### TASK MATERIAL:
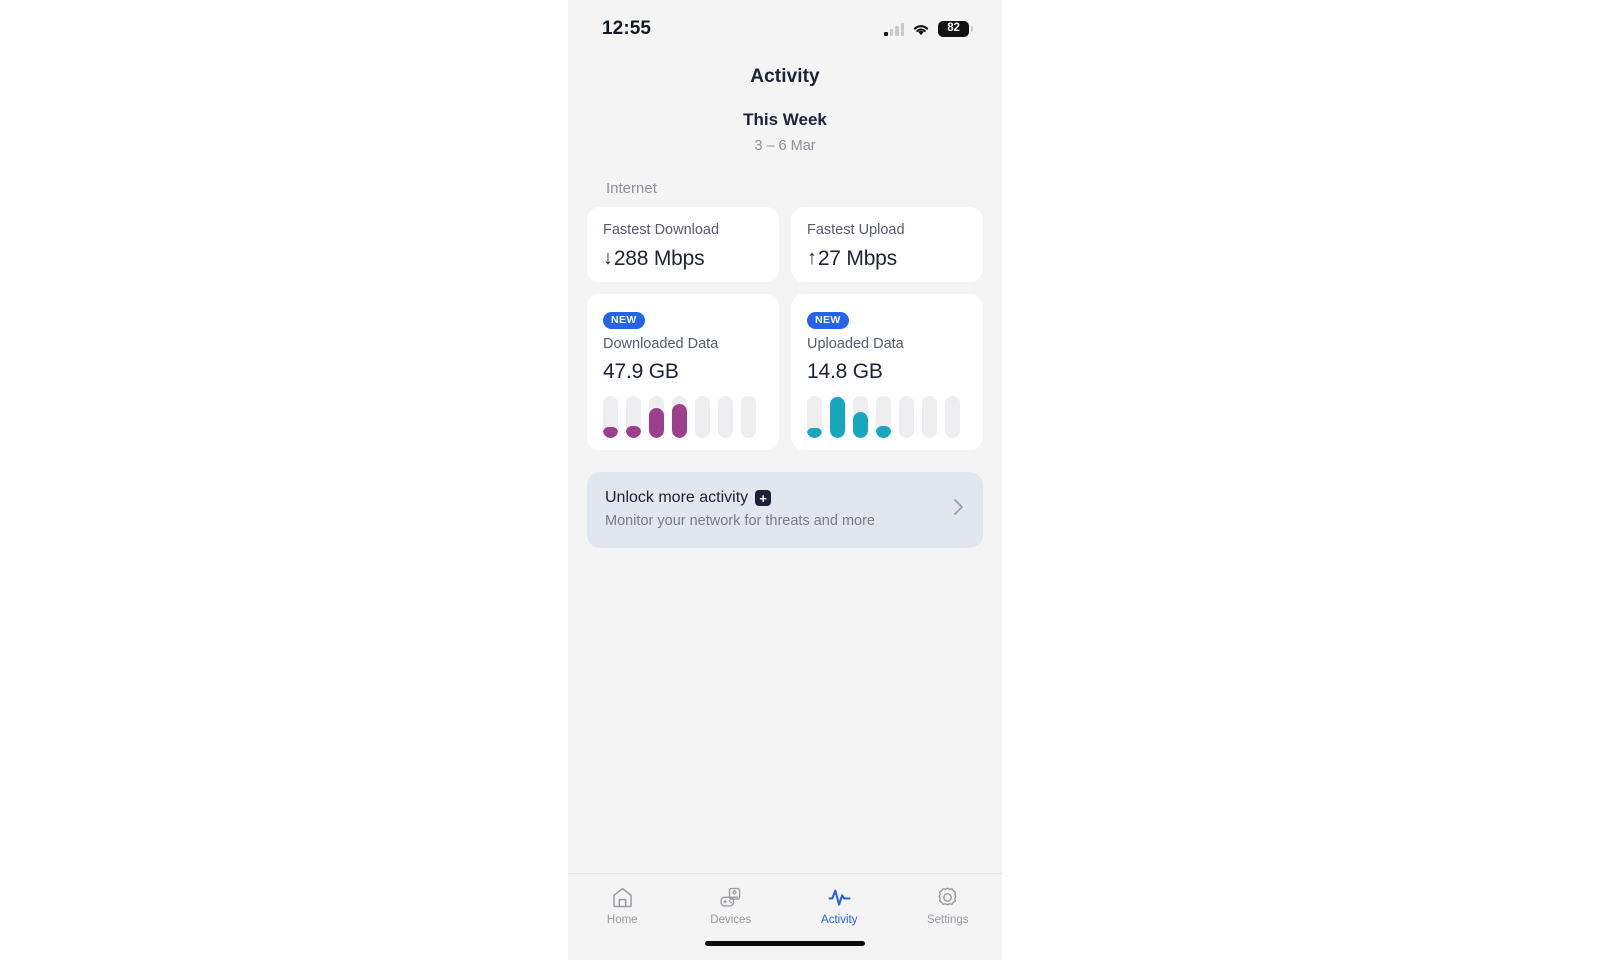 The height and width of the screenshot is (960, 1600). Describe the element at coordinates (632, 188) in the screenshot. I see `section-label-internet: Internet` at that location.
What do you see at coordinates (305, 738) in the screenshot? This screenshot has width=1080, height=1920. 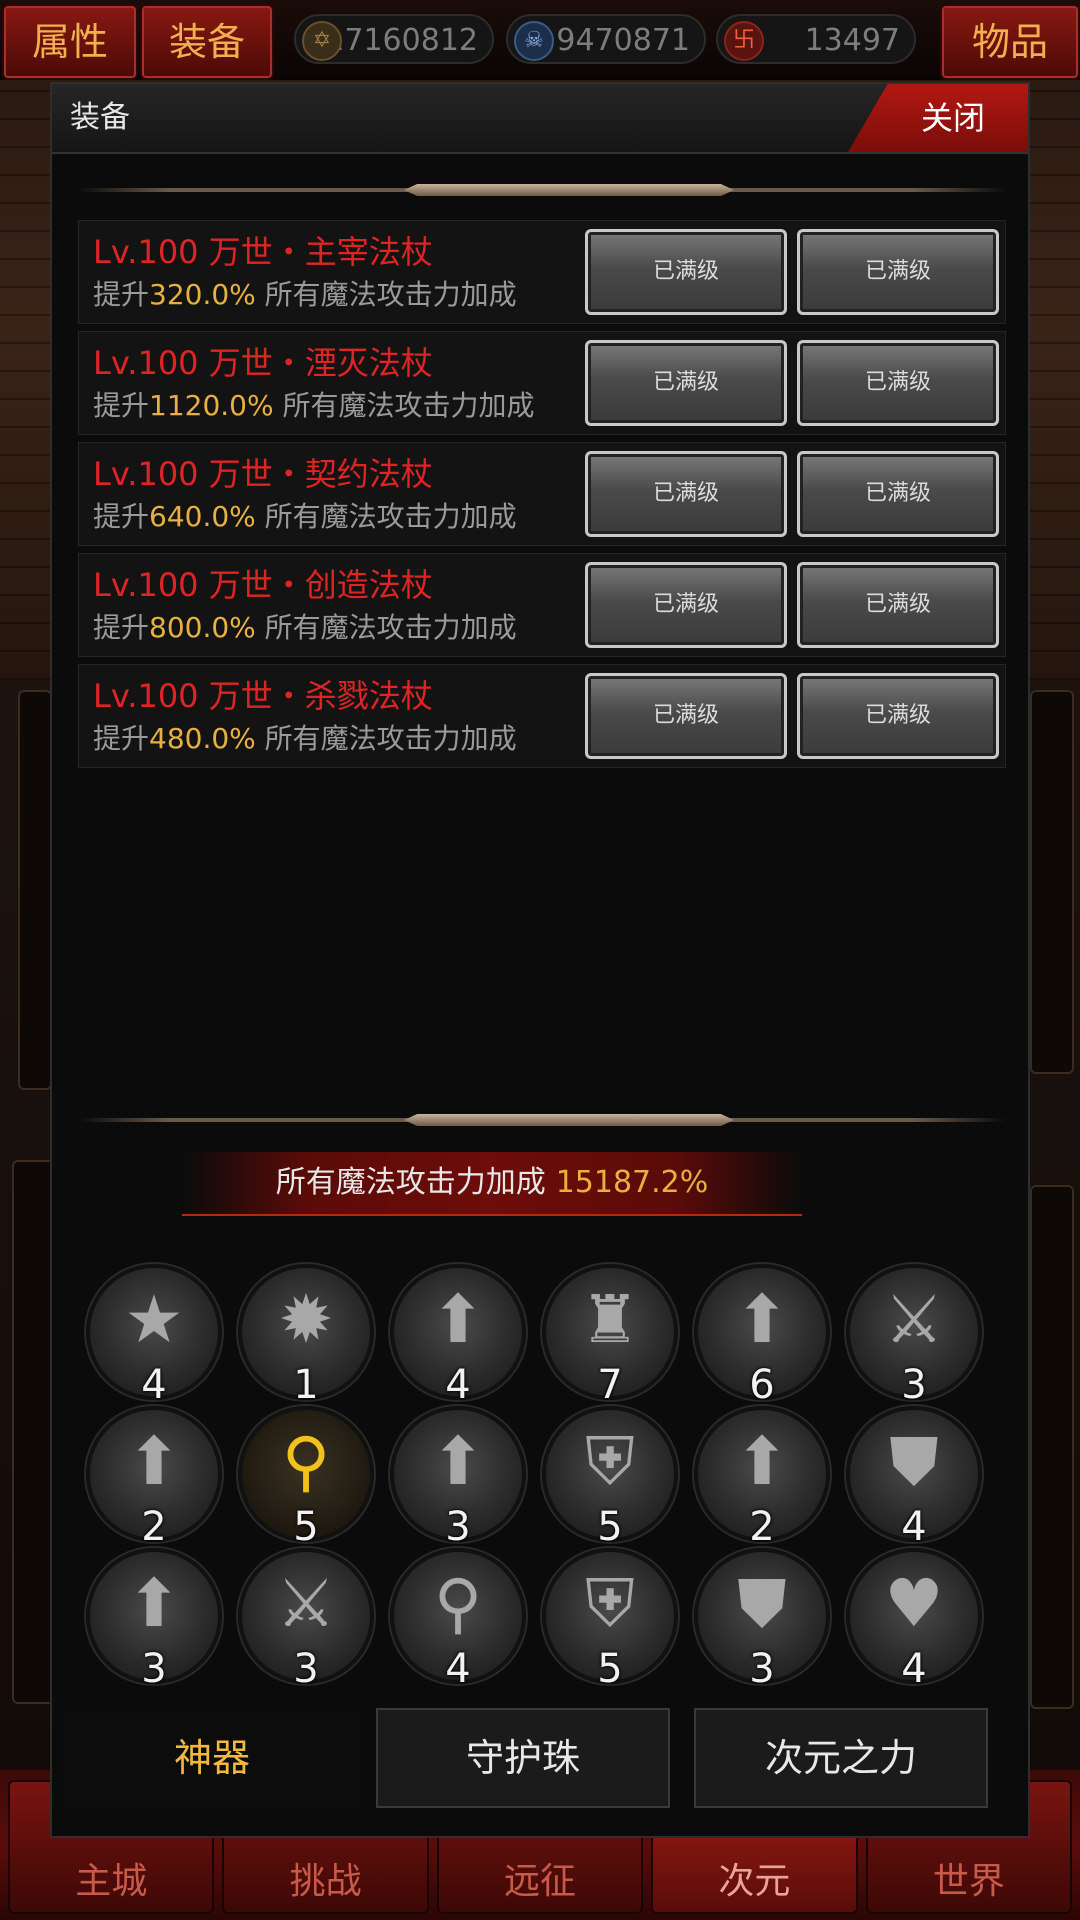 I see `equipment-desc: 提升480.0% 所有魔法攻击力加成` at bounding box center [305, 738].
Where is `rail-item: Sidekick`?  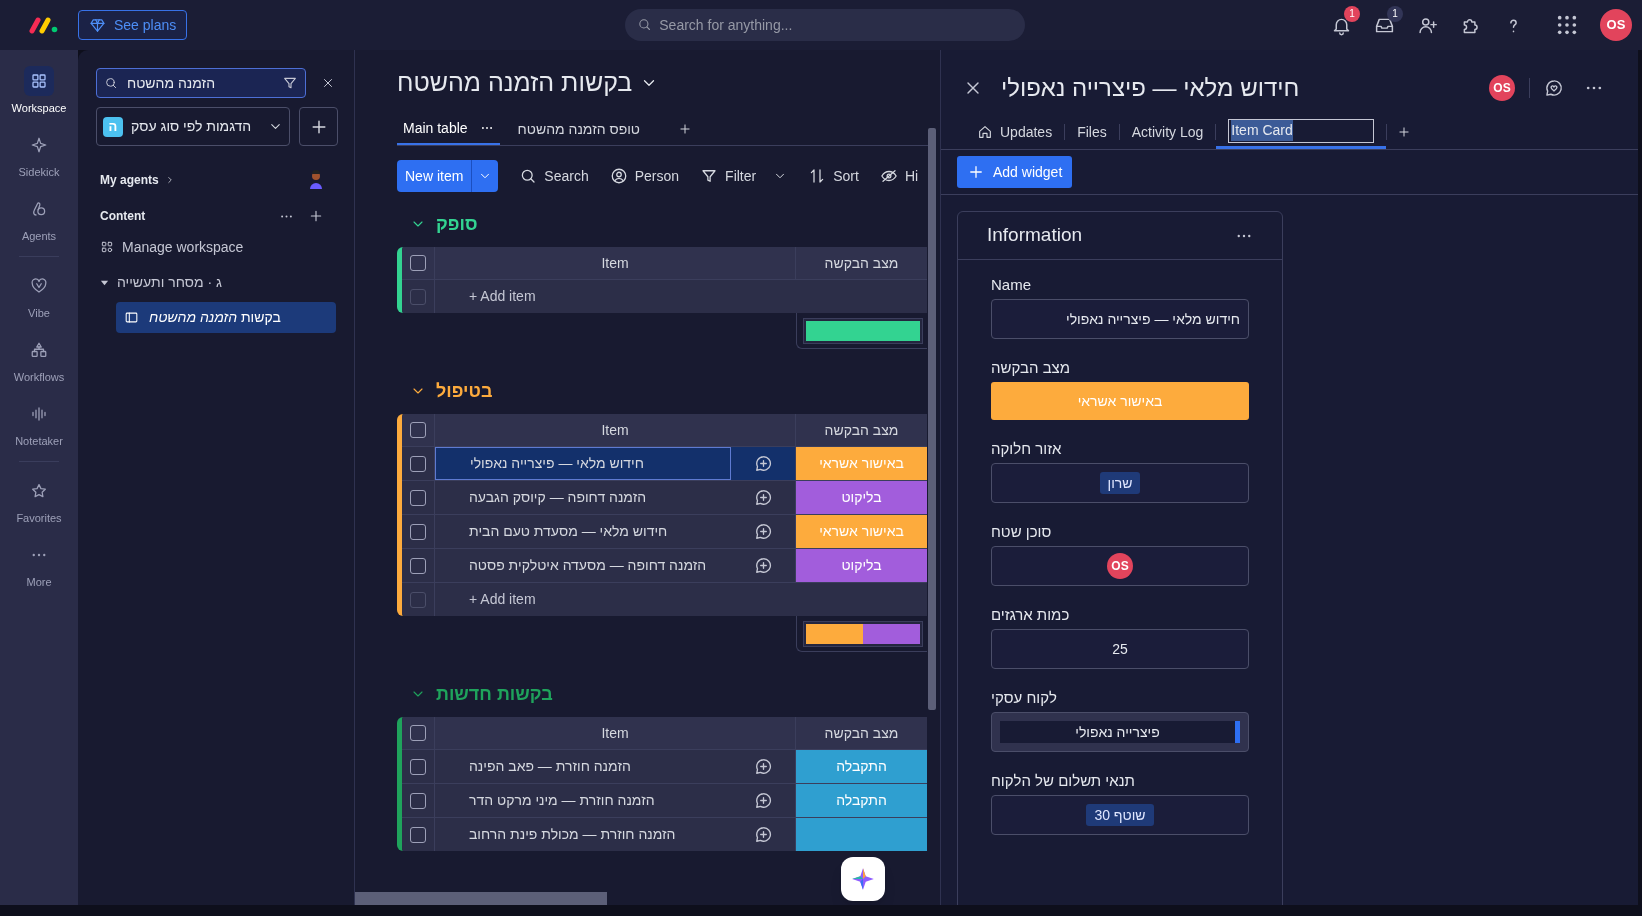 rail-item: Sidekick is located at coordinates (39, 154).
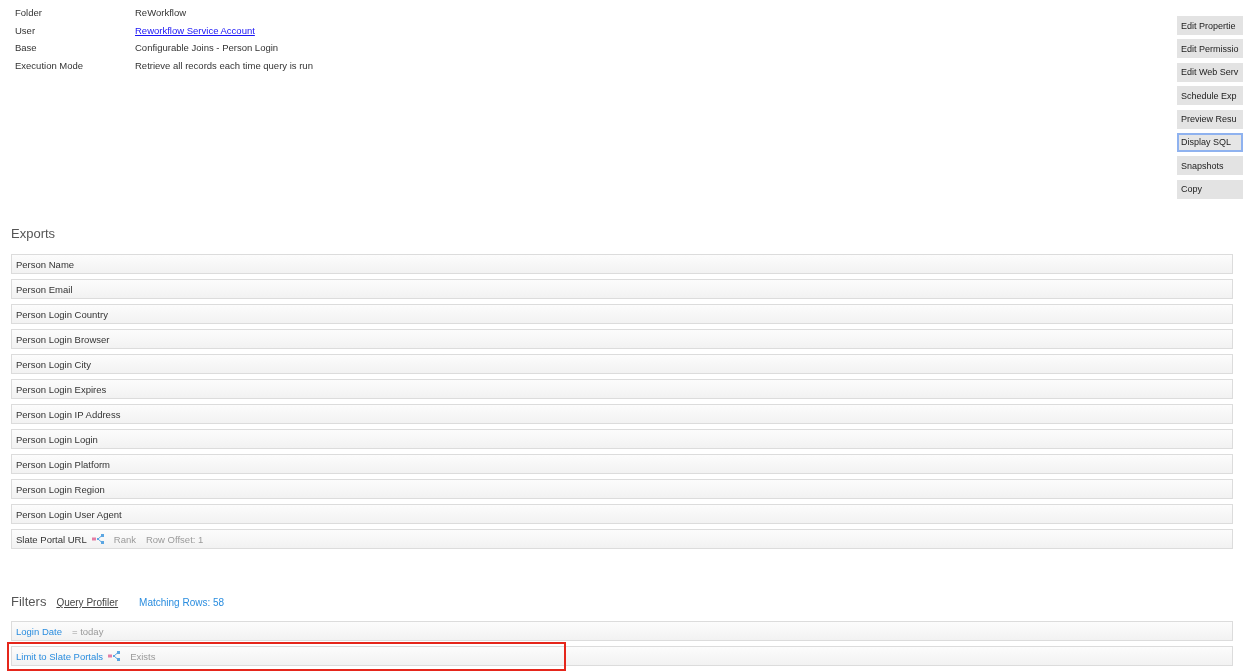 This screenshot has height=671, width=1243. I want to click on property-label: User, so click(26, 30).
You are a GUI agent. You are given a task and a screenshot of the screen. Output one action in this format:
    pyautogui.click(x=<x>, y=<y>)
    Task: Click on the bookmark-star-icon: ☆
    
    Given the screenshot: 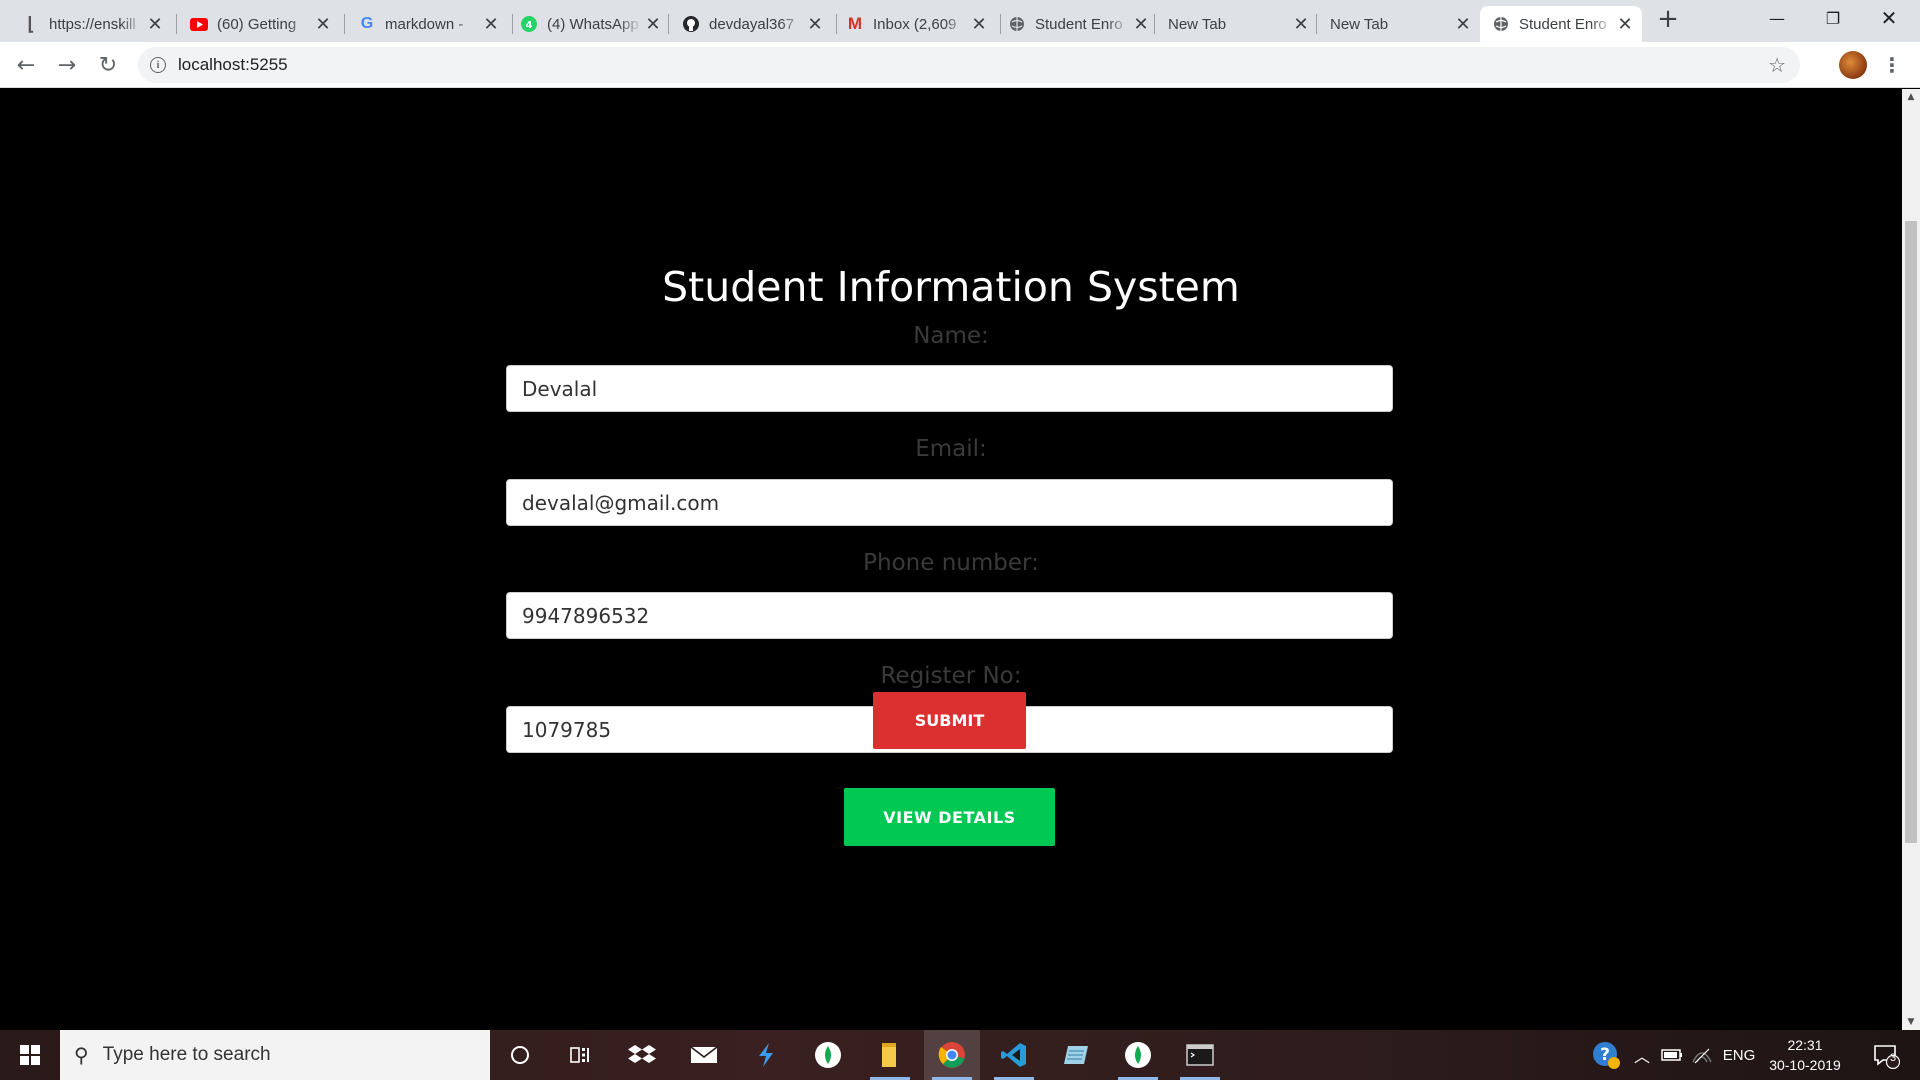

### TASK GOAL:
Reproduce word for word the rows from the line containing "You are a GUI" through the last line of the rows, both included. Leave the picture out of your answer.

### RESULT OF THE EXERCISE:
You are a GUI agent. You are given a task and a screenshot of the screen. Output one action in this format:
    pyautogui.click(x=<x>, y=<y>)
    Task: Click on the bookmark-star-icon: ☆
    
    Given the screenshot: 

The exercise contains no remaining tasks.